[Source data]
----

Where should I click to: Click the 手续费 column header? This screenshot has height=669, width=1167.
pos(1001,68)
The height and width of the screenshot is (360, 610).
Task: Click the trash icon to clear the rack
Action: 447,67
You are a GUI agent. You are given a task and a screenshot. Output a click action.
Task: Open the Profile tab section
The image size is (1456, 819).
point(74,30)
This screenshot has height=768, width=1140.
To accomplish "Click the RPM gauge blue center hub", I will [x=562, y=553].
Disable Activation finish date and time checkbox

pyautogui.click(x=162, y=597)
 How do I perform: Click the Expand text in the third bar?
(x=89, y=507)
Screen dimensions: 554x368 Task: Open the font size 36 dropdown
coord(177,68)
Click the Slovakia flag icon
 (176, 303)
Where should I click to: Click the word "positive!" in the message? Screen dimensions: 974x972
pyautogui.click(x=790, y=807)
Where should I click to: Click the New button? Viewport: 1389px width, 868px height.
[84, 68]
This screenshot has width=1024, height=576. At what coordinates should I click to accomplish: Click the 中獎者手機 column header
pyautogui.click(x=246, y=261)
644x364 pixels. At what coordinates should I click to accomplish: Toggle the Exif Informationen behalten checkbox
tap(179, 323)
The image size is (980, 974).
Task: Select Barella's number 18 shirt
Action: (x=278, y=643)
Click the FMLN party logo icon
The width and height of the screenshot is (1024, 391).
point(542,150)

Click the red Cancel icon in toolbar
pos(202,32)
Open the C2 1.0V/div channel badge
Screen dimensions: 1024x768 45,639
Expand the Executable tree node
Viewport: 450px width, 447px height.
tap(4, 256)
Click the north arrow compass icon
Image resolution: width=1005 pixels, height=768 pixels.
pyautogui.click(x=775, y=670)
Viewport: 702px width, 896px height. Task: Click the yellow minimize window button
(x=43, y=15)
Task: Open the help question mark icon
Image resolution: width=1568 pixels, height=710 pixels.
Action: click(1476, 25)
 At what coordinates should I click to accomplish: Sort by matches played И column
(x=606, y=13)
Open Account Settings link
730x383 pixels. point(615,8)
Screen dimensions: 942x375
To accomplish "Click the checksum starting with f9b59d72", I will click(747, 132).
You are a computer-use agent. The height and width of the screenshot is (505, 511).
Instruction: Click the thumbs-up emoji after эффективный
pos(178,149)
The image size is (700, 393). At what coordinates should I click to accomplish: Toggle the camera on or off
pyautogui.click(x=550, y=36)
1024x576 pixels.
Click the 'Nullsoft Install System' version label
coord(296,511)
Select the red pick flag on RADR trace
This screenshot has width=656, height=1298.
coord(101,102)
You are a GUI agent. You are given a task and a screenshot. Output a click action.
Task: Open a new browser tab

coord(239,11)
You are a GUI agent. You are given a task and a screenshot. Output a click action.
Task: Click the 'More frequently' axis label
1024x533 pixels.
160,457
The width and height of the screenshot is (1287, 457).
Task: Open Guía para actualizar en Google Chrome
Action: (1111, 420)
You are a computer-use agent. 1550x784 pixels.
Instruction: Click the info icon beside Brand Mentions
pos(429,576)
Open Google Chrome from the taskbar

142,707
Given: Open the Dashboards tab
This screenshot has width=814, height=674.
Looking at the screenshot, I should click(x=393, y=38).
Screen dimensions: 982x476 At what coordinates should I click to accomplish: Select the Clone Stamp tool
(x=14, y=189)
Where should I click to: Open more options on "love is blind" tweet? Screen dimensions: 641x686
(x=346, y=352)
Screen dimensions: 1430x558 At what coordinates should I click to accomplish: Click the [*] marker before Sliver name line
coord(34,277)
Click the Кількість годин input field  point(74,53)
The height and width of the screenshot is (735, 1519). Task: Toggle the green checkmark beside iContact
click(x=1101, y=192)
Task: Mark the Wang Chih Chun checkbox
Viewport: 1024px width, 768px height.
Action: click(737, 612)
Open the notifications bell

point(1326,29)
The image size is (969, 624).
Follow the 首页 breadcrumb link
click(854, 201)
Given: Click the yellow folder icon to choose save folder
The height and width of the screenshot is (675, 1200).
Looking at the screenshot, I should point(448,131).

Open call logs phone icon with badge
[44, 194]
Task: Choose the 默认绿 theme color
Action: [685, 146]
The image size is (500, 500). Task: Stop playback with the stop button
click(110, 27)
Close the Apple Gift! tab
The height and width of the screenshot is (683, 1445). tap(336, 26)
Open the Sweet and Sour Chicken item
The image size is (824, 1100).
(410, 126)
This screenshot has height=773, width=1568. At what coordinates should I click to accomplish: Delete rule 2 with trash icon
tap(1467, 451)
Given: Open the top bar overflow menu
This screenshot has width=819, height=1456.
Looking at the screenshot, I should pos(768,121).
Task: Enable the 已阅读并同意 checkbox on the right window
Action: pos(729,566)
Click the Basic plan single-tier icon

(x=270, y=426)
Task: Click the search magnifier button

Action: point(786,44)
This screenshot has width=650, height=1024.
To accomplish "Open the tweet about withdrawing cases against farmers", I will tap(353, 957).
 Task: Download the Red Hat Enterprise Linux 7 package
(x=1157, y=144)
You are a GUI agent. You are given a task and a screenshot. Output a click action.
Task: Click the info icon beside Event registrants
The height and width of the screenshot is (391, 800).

----

Work instruction: Check the records above and copy each line that has the string "will".

Your solution:
To accomplish "Click the RPM gauge blue center hub", I will [x=562, y=553].
To accomplish "Click the checksum starting with f9b59d72", I will click(747, 132).
To accomplish "Open the tweet about withdrawing cases against farmers", I will tap(353, 957).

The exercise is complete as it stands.